=======
CHANGES
=======

4.0.0 (2013-02-21)
------------------

- Made `zpasswd` a proper console script entry point.

- Added ``tox.ini`` and ``MANIFEST.in``.

- Added support for Python 3.3

- Replaced deprecated ``zope.interface.implements`` usage with equivalent
  ``zope.interface.implementer`` decorator.

- Dropped support for Python 2.4 and 2.5.

- Add a new ``IMatchingPasswordManager`` interface with a 'match' method,
  which returns True if a given password hash was encdoded with the scheme
  implemented by the specific manager. All managers in this package implement
  this interface.

- Use {SHA} as the prefix for SHA1-encoded passwords to be compatible with
  RFC 2307, but support matching against {SHA1} for backwards compatibility.

- Add a crypt password manager to fully support all methods named in RFC 2307.
  It is contained in the 'legacy' module however, to flag crypt's status.

- Add a SMD5 (salted MD5) password manager to fully support all encoding
  schemes implemented by OpenLDAP.

- Add a MySQL PASSWORD() (versions before 4.1) password manager, as also found
  in Zope2's AccessControl.AuthEncoding module.

- Remove the useless, cosmetic salt from the MD5 and SHA1 password managers,
  and use base64 encoding instead of hexdigests. This makes the output of
  these managers compatible with other MD5 and SHA1 hash implementations such
  as RFC 2307 but doesn't lower it's security in any way. Checking passwords
  against old, still 'salted' password hashes with hexdigests is still
  supported.

- Use the standard_base64encode method instead of url_base64encode to maintain
  compatibility with LDAP.

3.6.1 (2010-05-27)
------------------

- The SSHAPasswordManager.checkPassword() would not handle unicode input
  (even if the string would only contain ascii characters). Now, the
  encoded_password input will be encoded to ascii, which is deemed safe as it
  should not contain non-ascii characters anyway.

3.6.0 (2010-05-07)
------------------

- Removed zope.testing dependency for tests.

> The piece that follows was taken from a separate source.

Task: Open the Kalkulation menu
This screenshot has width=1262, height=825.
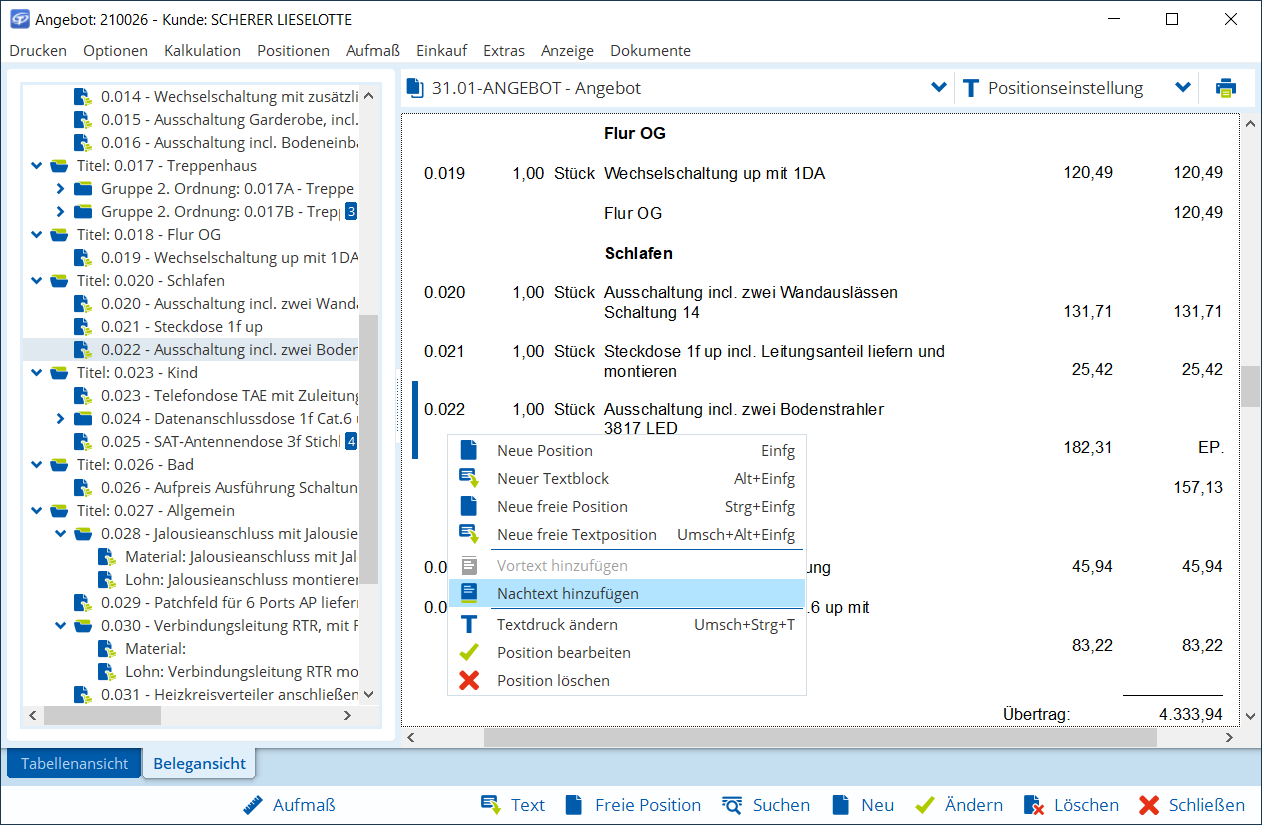Action: 202,50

- Updated some copyright headers to comply to repository policy.

- Added zpasswd script formerly hold in zope.app.server. Contrary to
  former zpasswd script, which used "Plain Text" as default password
  manager, now SSHA is used as default.

3.5.1 (2009-03-14)
------------------

- Make security protection directives in `configure.zcml` execute only
  if ``zope.security`` is installed. This will allow reuse of the
  `configure.zcml` file in environments without ``zope.security``,
  for example with ``repoze.zcml``.

- Add "Password Manager Names" vocabulary for use with ``zope.schema``
  and ``zope.component``, like it was in ``zope.app.authentication``.
  It's an optional feature so it doesn't add hard dependency. We use
  "vocabulary" extra to list dependencies needed for vocabulary functionality.

3.5.0 (2009-03-06)
------------------

First release. This package was splitted off from ``zope.app.authentication``
to separate password manager functionality that is greatly re-usable without
any bit of ``zope.app.authentication`` and to reduce its dependencies.